We are settlers, after all, though we are slow to come to terms with that. Our belonging here has always been tenuous, and we work at it constantly, while seldom speaking or even thinking of it explicitly. We work on our stories and histories, on our homes and relations, but above all we have worked on the land: as farmers, as foresters. The land, this land to which we tether our sense of belonging, was stolen; it does not belong to us. It is all we have, but it refuses our ownership. It remakes itself violently under our very feet, as it always has, and demands we remake ourselves, too, over and over. It confronts us with the truths and failures of our history; it threatens us with our collective futures. When it burns, I feel the heat and death in my bones; like a bear or deer, I want to run. But it calls us to burn with it, to start again, to grow anew.
Even as I write, though, I find my contemplations and commitments unsettled. A new fire erupts, at the tail end of the season – this time only eight kilometres from where I sit, writing in a tinderbox. It grows from 10 to 450 hectares in a day and a half. The winds turn it eastwards, towards us; the planes and helicopters fly on endless circuits all day, and well into the night. We are put on evacuation alert: we consider what is necessary, what is valuable, what can be left behind. We pack and are ready to leave at a moment’s notice, not knowing if, or when, we may have to flee. We attempt to go about our day-to-day business, meanwhile: the kids go to school, we fetch groceries, we drink tea. We are standing in the lives we have built, wondering whether we will go on living them, or will have to leave them; not knowing the answer, but knowing the question will be asked again and again.
References
Copes-Gerbitz, K., S.M. Hagerman and L.D. Daniels. 2022. Transforming Fire Governance in British Columbia, Canada: An Emerging Vision for Co-Existing with Fire. Regional Environmental Change 22(48): 1-15.

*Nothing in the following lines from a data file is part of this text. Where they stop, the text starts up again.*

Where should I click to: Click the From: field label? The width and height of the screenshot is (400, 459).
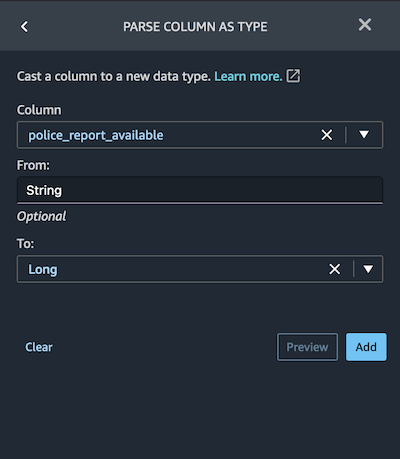click(x=33, y=165)
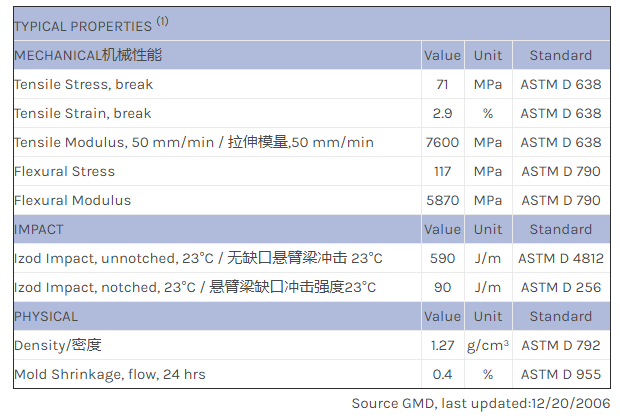This screenshot has width=620, height=418.
Task: Select the ASTM D 4812 standard cell
Action: coord(561,258)
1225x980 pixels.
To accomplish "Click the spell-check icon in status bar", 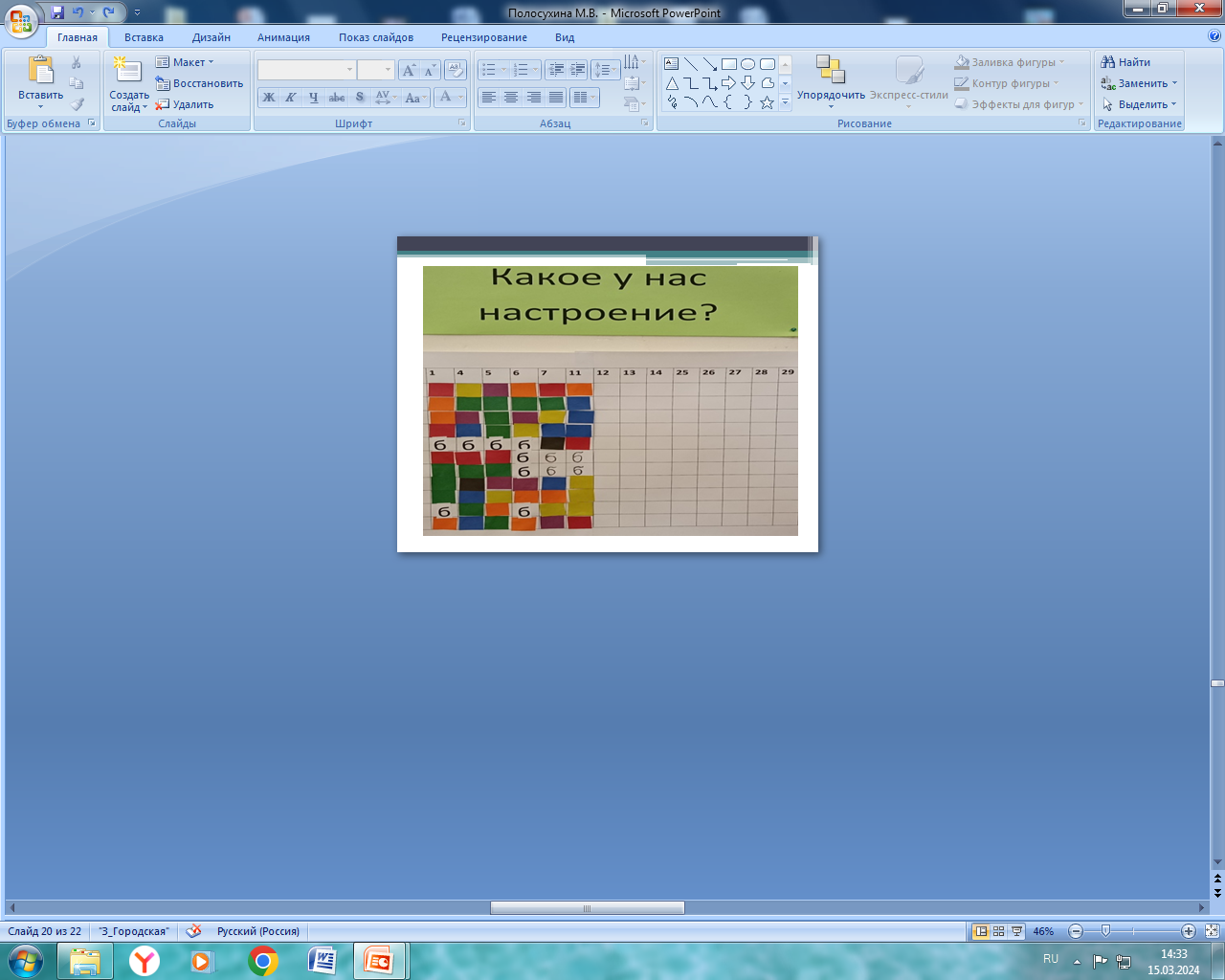I will coord(193,931).
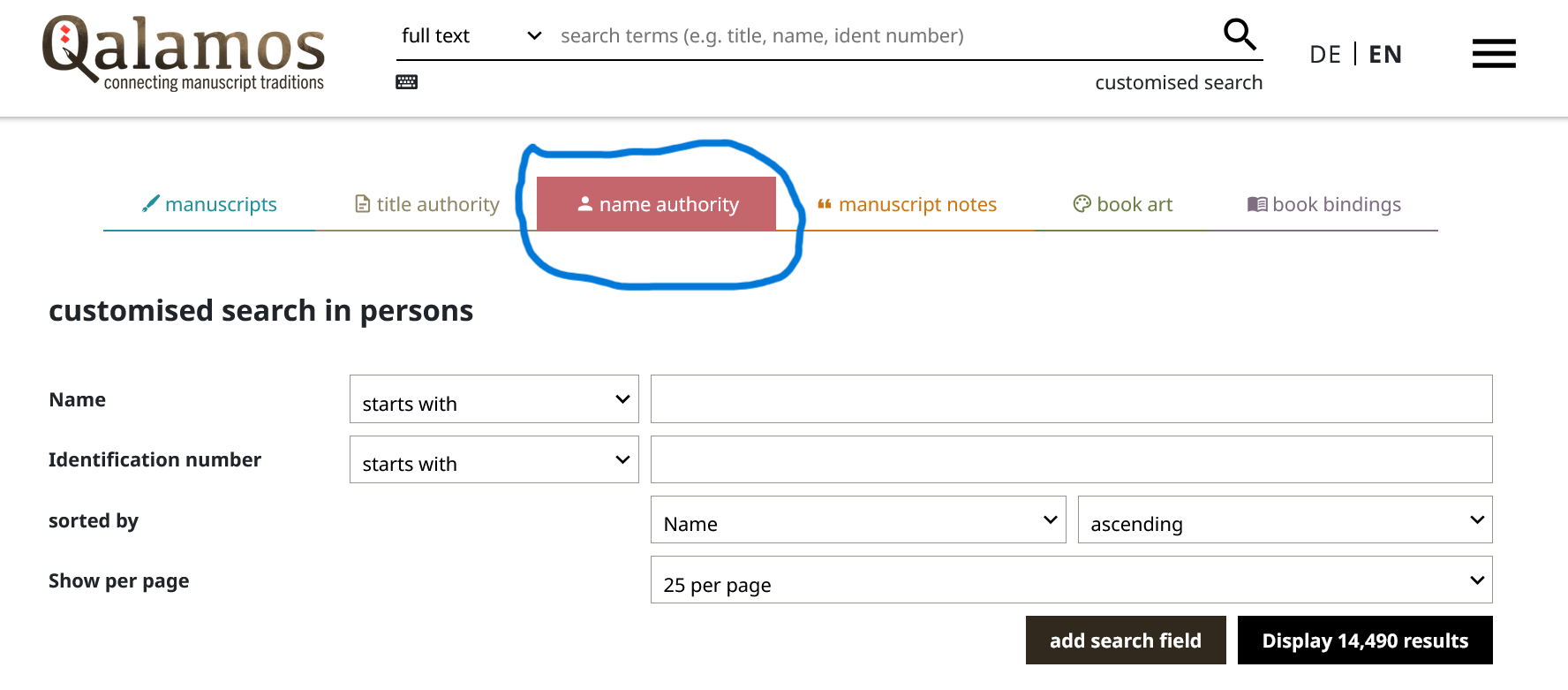Click Display 14,490 results button
The image size is (1568, 690).
click(x=1364, y=641)
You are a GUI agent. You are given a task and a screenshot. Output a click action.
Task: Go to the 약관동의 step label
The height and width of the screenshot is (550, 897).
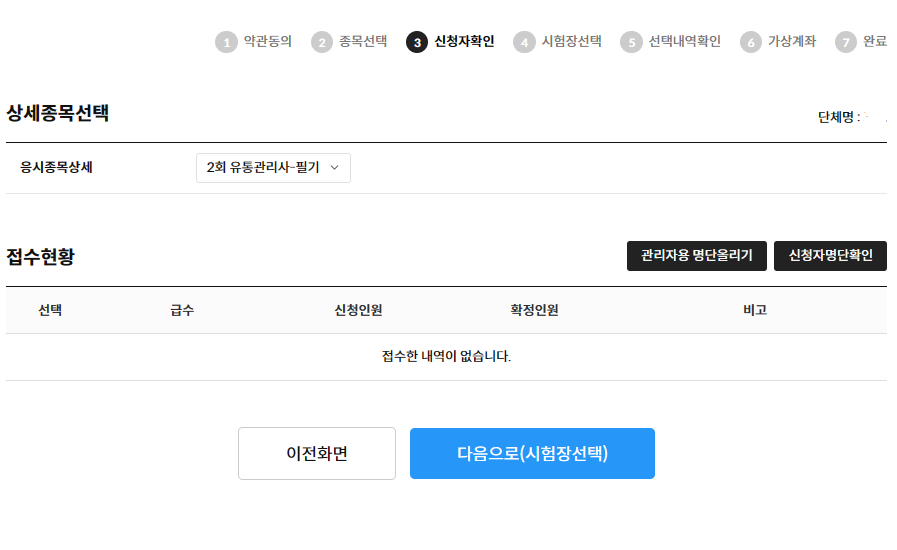(267, 42)
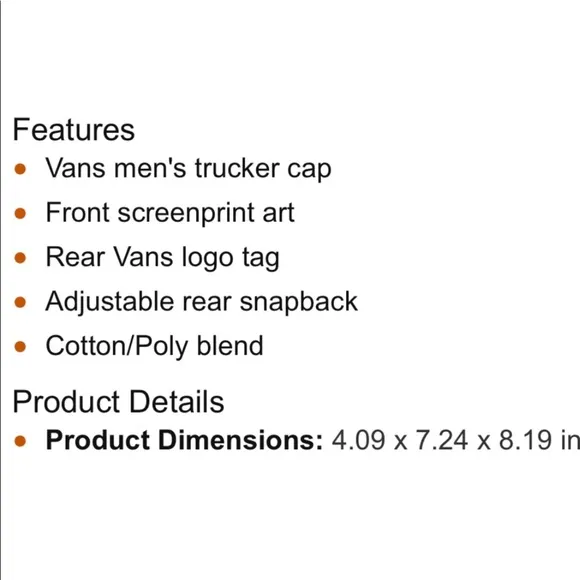Click the word blend in fifth bullet
The width and height of the screenshot is (580, 580).
click(x=230, y=346)
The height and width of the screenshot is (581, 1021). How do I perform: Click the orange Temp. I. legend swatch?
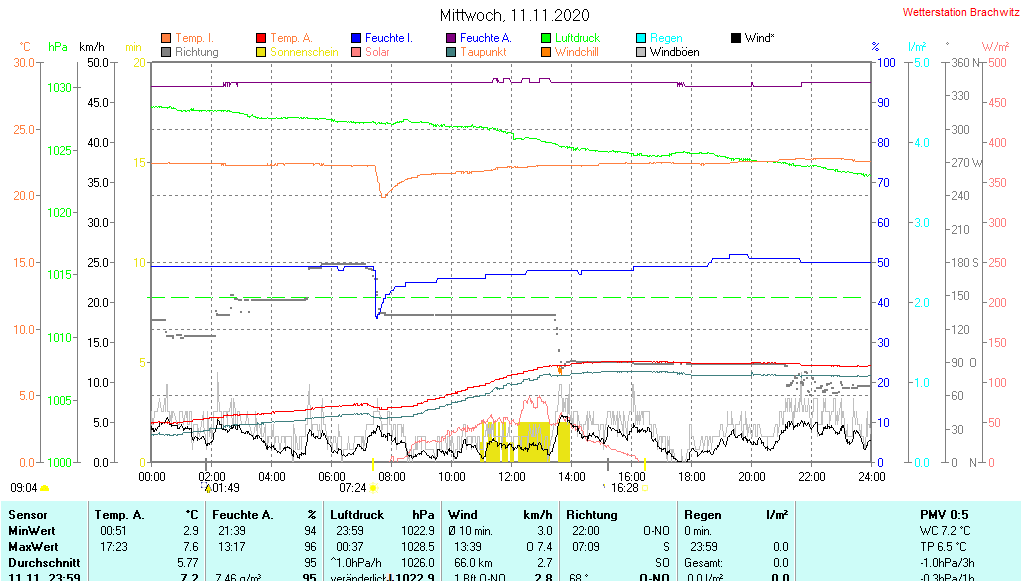(166, 38)
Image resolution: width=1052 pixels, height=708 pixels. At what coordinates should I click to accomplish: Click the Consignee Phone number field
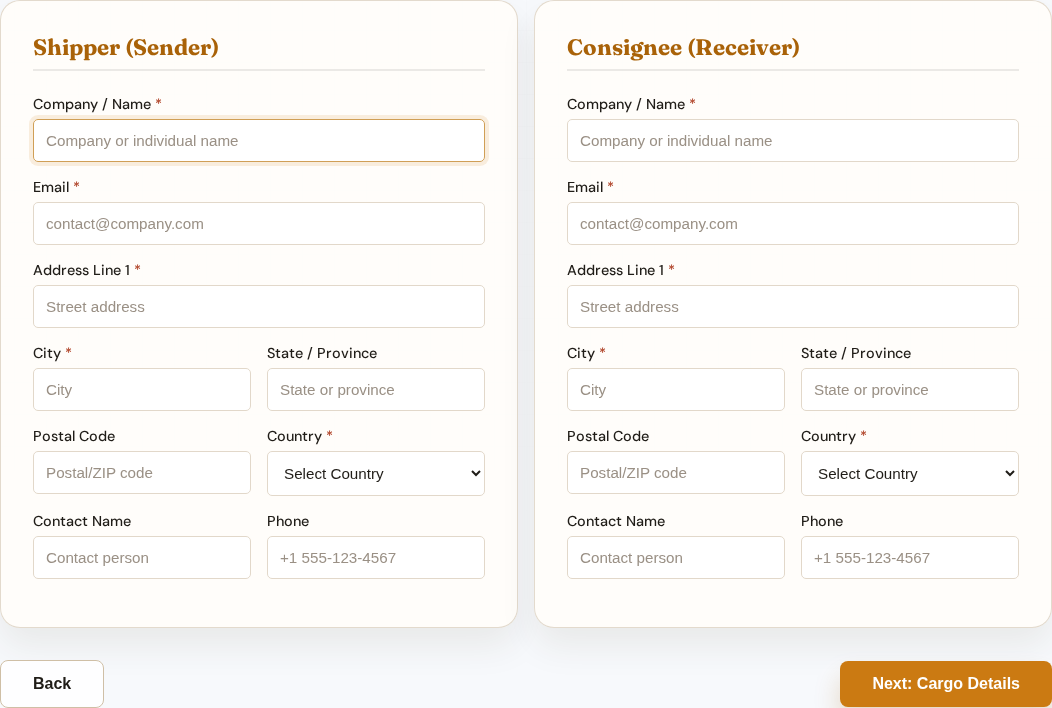pyautogui.click(x=909, y=557)
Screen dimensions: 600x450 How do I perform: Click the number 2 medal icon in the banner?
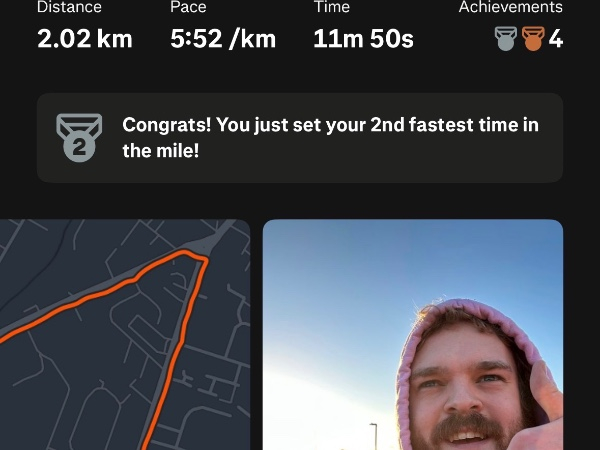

Gibson, R. 2023. Anatomy of a Wildfire: Timeline of McDougall Creek wildfire as it grew from spot fire to monster. Accessed online 18th September 2023 at https://www.castanet.net/news/West-Kelowna/444270/Timeline-of-McDougall-Creek-wildfire-as-it-grew-from-spot-fire-to-monster.
Reece, K.M. 2022. Pandemic Kinship: Families, Intervention, and Social Change in Botswana’s Time of AIDS. Cambridge: Cambridge University Press.